• _What is required_
Starting with the line that contains "Viewport: 1538px width, 813px height.", repeat exactly every line through the last one in the records below, and leave out the pictures.
++++ Records to use
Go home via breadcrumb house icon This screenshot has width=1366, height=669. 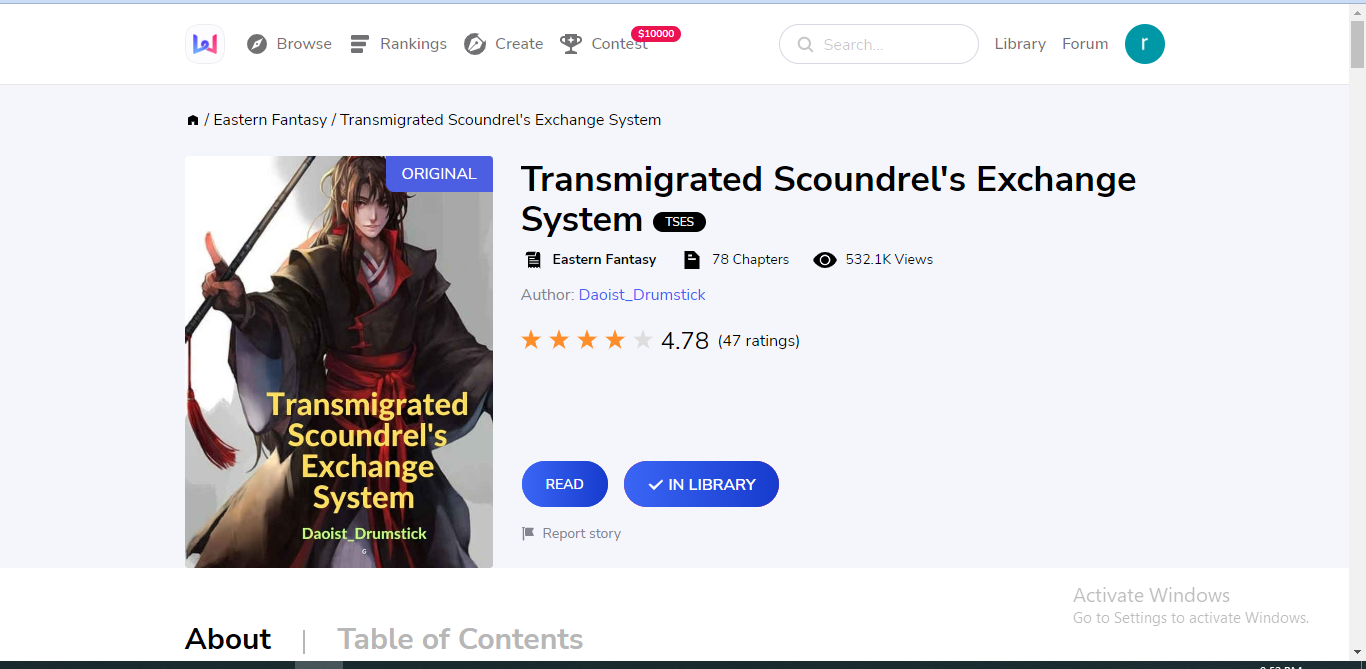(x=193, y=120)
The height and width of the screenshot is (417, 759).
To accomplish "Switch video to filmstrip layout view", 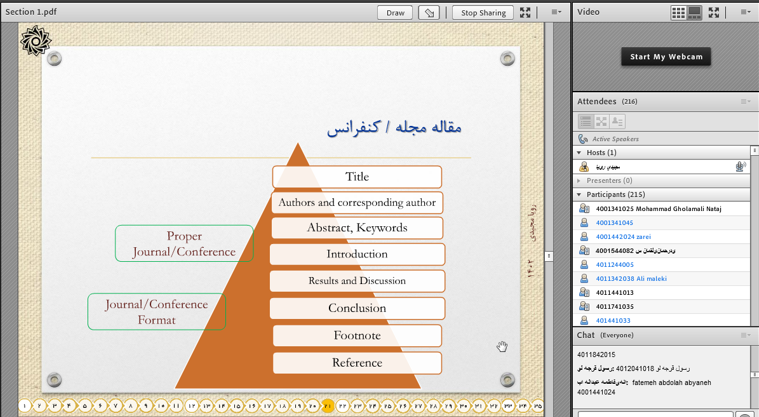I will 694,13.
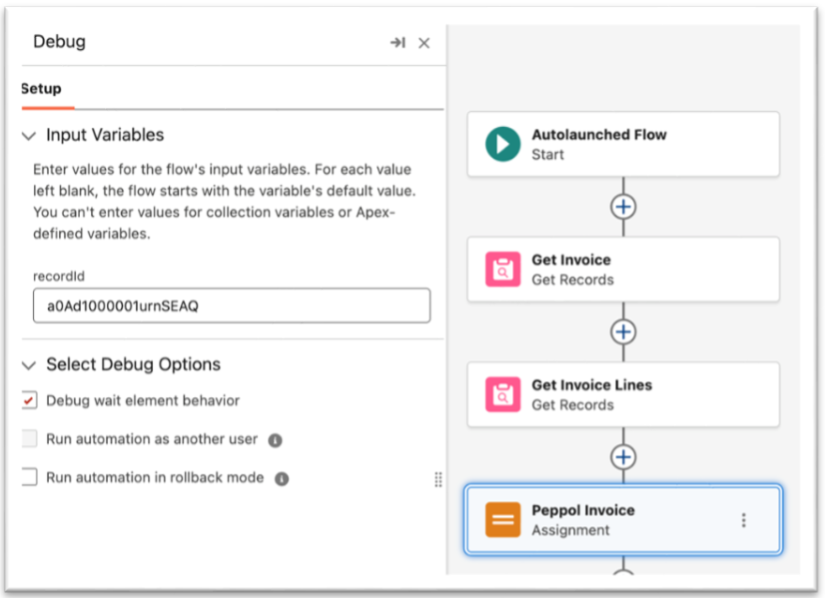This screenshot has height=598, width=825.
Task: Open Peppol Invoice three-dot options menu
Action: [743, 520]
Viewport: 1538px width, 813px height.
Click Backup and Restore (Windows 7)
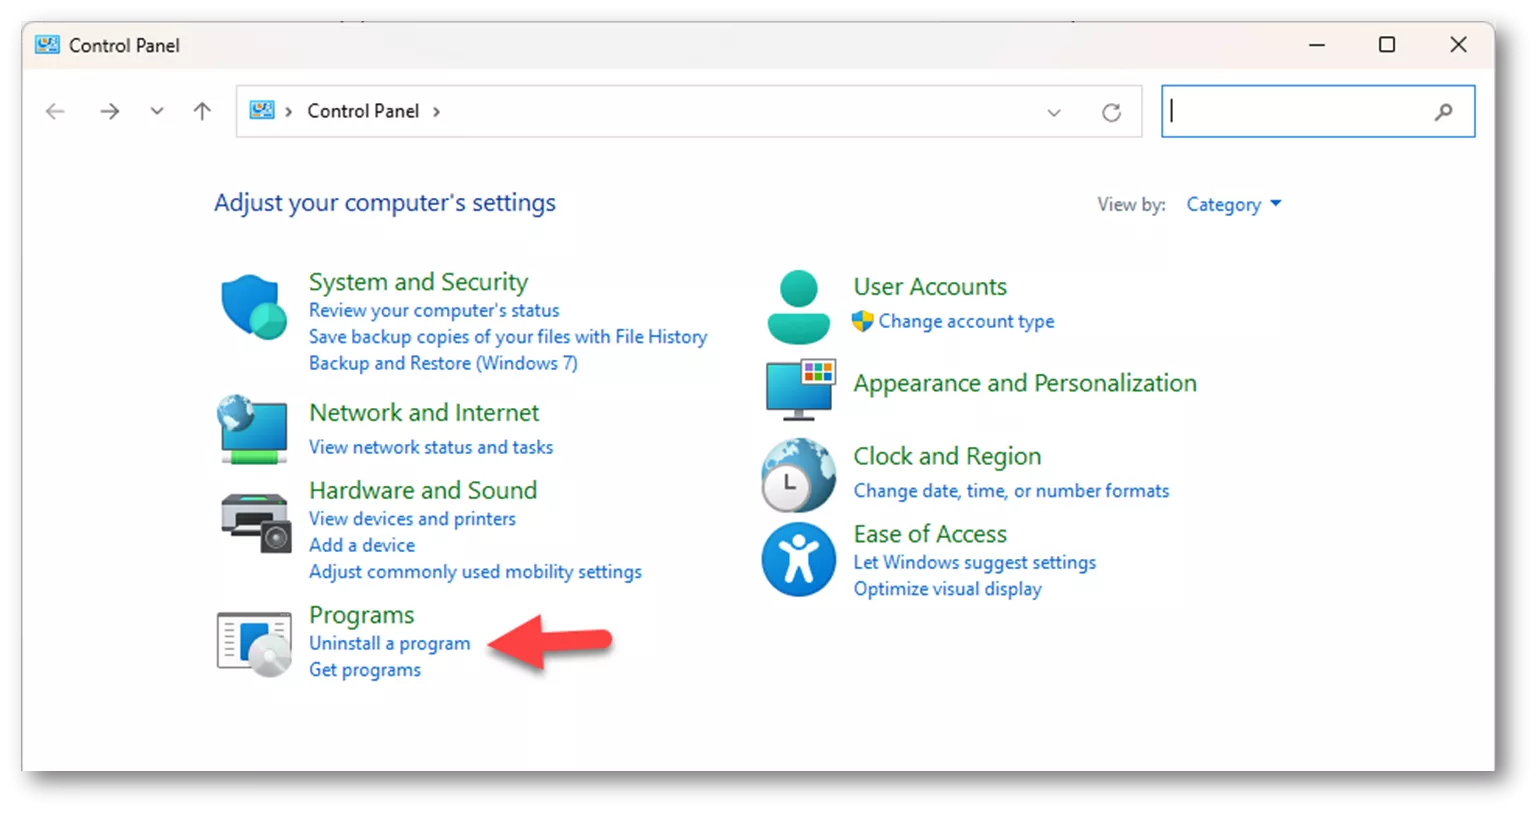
++++++++
• _Task solution_
Viewport: 1538px width, 813px height.
Click Backup and Restore (Windows 7)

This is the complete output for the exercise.